Lee v. Equity Properties Asset Management, Inc. et al
Filing
216
ORDER granting 206 Plaintiff's Motion to Discharge the Mitchell Law Group's Charging Lien. Signed by Judge James S. Moody, Jr. on 3/7/2017. (LN)
UNITED STATES DISTRICT COURT
MIDDLE DISTRICT OF FLORIDA
TAMPA DIVISION
JACK M. LEE,
Plaintiff,
v.
Case No: 8:13-cv-2239-T-30AAS
EQUITY PROPERTIES ASSET
MANAGEMENT, INC., EQUITY
PROPERTIES ASSET MANAGEMENT,
INC. DEFINED BENEFIT PENSION
PLAN and JACQUELINE S. CHANG,
Defendants.
ORDER
THIS CAUSE comes before the Court upon Plaintiff’s Motion to Discharge the
Mitchell Law Group’s Charging Lien (Doc. 206) and Mitchell Law Group’s Response in
Opposition (Doc. 211). Upon review, the Court grants Plaintiff’s motion.
BACKGROUND
In August 2013, Plaintiff Jack Lee (“Lee”) filed this ERISA action against his
former employer, Equity Properties Asset Management, Inc. (“EPAM”), EPAM’s Defined
Benefit Pension Plan (“Pension Plan”), and EPAM’s owner. Lee alleged several claims
against Defendants, including one that the Pension Plan owed him substantial unpaid
pension benefits. In October 2013, Defendants filed a counterclaim, alleging that Lee in
fact owed the Pension Plan money because he had overpaid himself pension benefits in
2012, when he was an administrator of the Plan. The Parties’ dispute centered on whether
Lee qualified as a “male direct owner” of EPAM, which would have entitled him to
EPAM’s highest level of pension benefit.
On or around May 2015, Lee retained William Mitchell (“Mitchell”) of the Mitchell
Law Group as co-counsel. On May 5, 2015, Mitchell sent Lee a client engagement letter
confirming the representation. (Doc. 206, Ex. A.) In the letter, he stated that his hourly rate
was $300 per hour and he would bill Lee on a monthly basis. He also stated that he would
not begin work on Lee’s case until Lee paid a $5000 deposit as an advance against his fees.

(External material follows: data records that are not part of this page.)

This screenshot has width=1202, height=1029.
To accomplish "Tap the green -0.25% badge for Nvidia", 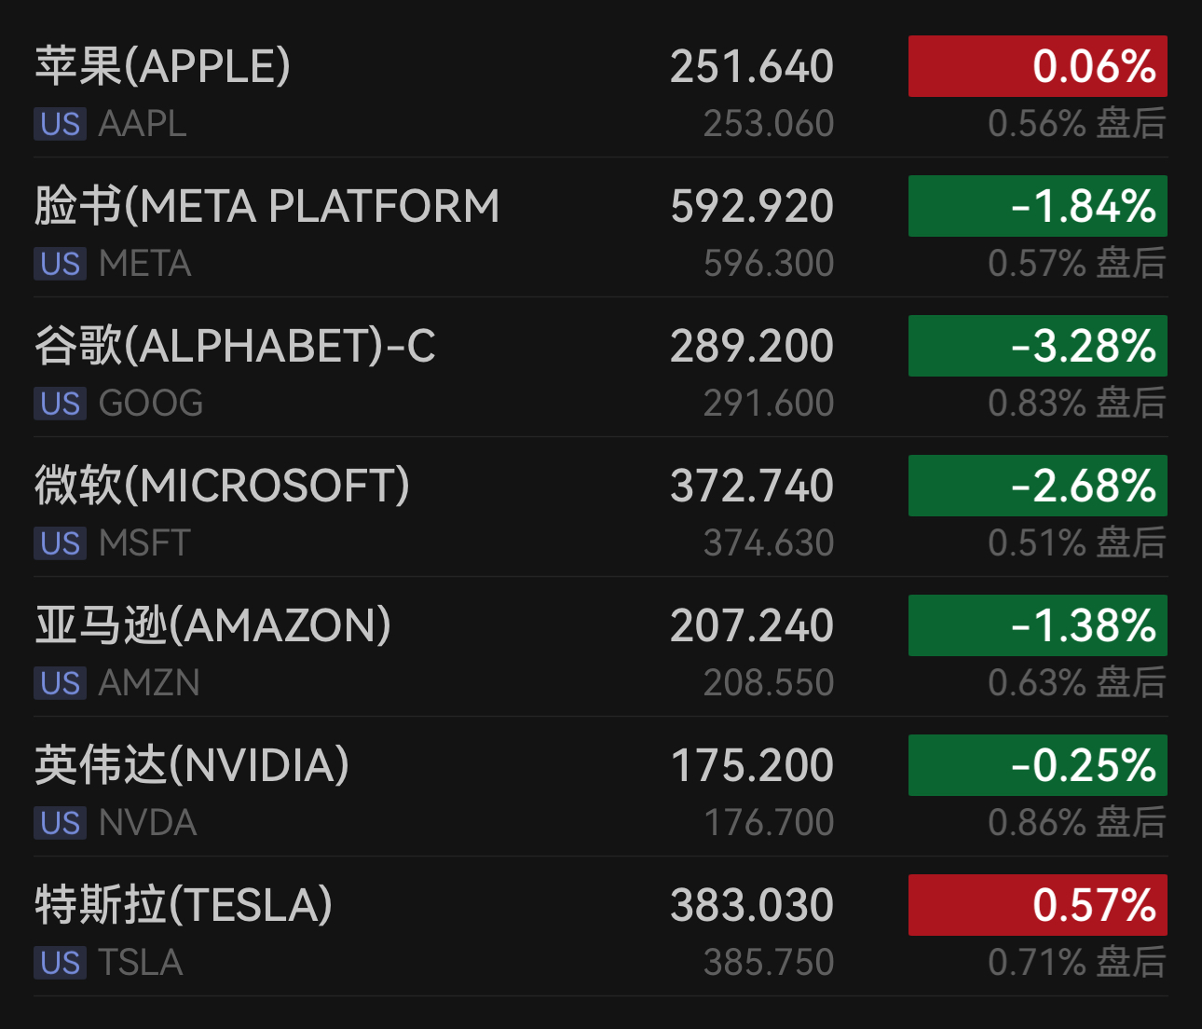I will click(1037, 764).
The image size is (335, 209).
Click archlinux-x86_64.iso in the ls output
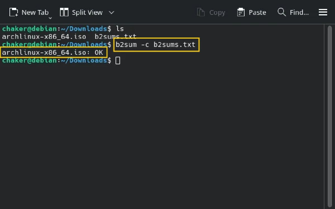44,37
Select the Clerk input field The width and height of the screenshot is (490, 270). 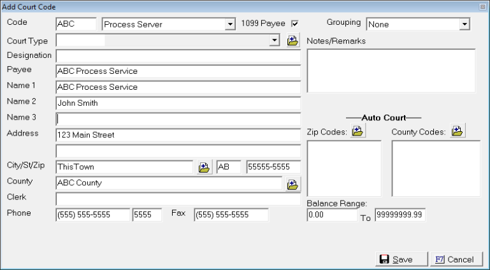tap(178, 199)
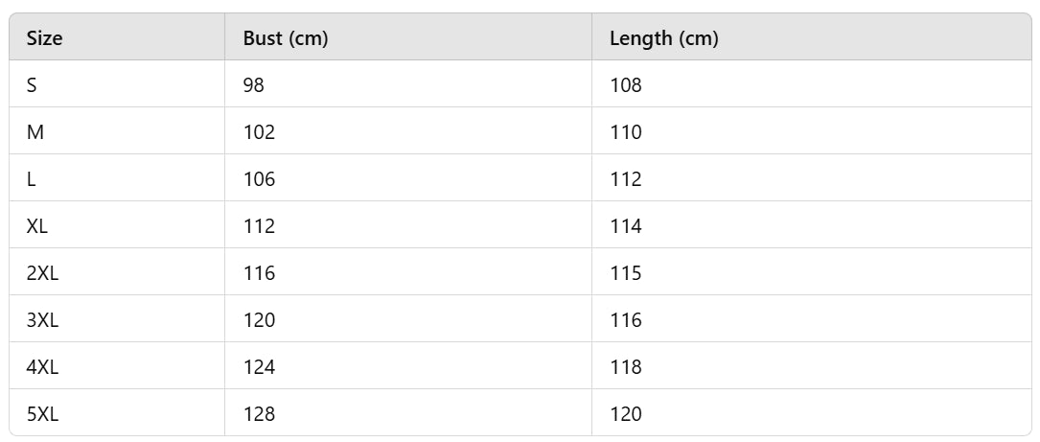Click the L size label
The width and height of the screenshot is (1040, 442).
tap(32, 179)
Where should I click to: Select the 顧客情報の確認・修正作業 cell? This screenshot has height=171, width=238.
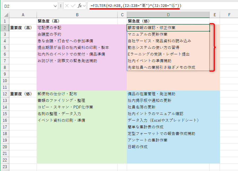168,28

Lee paid the $5000 deposit, and Mitchell began work on his case. Over the next
several months, Lee’s attorneys engaged in motion practice, including filing a lengthy
motion for partial summary judgment.
On November 10, 2015, the Court granted summary judgment on Lee’s claim for
pension benefits and several of Defendants’ affirmative defenses. It held that EPAM’s
decision to deny Lee benefits as a “male direct owner” was arbitrary and capricious, and it
remanded Lee’s claim to the Pension Plan administrator to recalculate his benefits
entitlement.
In September 2016, Mitchell and Lee began to fight about Mitchell’s attorney’s fees.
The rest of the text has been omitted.